Fasten Your Seat Belt: Lean Airlines Ahead

September 4, 2018
Fasten Your Seat Belt: Lean Airlines Ahead

Airlines have started to implement lean operations concepts to cut costs and improve customer experiences.  The article applies lean service operations by recommending a ten-point checklist to common aspects of airline travel.

One tip: get rid of the problematic “box” often used to size carry-on luggage. Because gate agents know the box isn’t a good judge of what bags will fit, they use their own (variable) judgment instead. Instead, the authors recommend a height line marked on the poles at the boarding line.

Check out the article for other tips, and an engaging, interactive model.

This post is based on the McKinsey article, Does your airline still cross seat belts? A ten-point lean checklist for leaders, by Alex Dichter, Robin Riedel, Ron Ritter, and Steve Saxon, August 2018. Image source: Gene Chutka/E+/Getty Images.

Discussion Questions:

1. Explore the interactive model in the article. Which of the ten items is likely to provide the most productivity improvement?  Which of the ten items is likely to cost the most to implement?

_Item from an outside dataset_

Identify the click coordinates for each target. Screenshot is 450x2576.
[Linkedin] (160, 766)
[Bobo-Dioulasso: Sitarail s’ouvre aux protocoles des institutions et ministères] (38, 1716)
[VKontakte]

Guidance: Students should review the concepts of service delivery, service quality, and lean operations.  Suggest having students rank order the most productive points listed along with their rationale for their ranking. Then, have students do the same for their assessment of the costliest implementation items presented.  Do the most productive solutions also tend to be the costliest? It is a good way to get students to reflect on their choices and to conceptually link lean operations to increased productivity.

2. What other checklist items are missing, to improve lean operations at an airline? For example, how can food service be improved in-flight to become more lean but potentially improve service quality?

Guidance: Students should review service quality concepts.  Ask students to define service quality of in-flight food service.  Students should then apply lean concepts to improve productivity of providing in-flight food services while meeting the service quality previously defined by the class.